• **Records shown**
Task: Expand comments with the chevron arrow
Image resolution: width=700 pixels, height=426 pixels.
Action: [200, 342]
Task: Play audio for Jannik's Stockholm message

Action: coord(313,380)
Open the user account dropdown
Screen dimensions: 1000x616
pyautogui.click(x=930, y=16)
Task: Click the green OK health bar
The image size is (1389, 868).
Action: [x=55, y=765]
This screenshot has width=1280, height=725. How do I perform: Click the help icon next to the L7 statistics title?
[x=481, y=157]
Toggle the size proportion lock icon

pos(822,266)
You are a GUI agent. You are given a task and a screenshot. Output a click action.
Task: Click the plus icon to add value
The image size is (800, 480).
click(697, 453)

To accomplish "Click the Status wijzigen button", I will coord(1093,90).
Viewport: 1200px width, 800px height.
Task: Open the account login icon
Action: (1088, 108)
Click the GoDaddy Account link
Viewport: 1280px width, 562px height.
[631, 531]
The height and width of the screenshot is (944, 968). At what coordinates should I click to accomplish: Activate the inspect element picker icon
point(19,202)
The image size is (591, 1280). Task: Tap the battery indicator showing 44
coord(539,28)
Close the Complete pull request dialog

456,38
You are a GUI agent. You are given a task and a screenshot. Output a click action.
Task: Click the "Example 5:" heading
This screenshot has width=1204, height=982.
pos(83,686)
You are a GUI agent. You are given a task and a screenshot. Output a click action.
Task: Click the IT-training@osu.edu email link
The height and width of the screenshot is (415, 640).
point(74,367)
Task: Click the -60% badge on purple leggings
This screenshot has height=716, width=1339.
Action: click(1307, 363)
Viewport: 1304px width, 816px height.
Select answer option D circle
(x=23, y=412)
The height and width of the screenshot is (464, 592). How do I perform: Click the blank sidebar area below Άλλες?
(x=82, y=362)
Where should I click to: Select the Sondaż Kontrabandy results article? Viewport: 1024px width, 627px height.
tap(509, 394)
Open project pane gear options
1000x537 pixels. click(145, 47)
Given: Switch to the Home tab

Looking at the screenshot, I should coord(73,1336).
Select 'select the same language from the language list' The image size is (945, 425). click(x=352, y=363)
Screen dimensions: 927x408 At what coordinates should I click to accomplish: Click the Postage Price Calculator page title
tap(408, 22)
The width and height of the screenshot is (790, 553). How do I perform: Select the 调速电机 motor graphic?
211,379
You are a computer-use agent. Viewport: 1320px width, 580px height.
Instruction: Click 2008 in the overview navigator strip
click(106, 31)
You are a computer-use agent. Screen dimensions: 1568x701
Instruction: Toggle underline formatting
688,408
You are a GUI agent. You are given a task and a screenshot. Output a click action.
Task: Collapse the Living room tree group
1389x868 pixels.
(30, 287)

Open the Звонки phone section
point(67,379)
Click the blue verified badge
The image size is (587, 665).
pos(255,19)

• **Task details**
Would you copy every line of the entries that includes the word "computer"?

• **Response to the exercise**
You are a computer-use agent. Viewport: 1320px width, 580px height.
You are a computer-use agent. Screen dimensions: 1568x701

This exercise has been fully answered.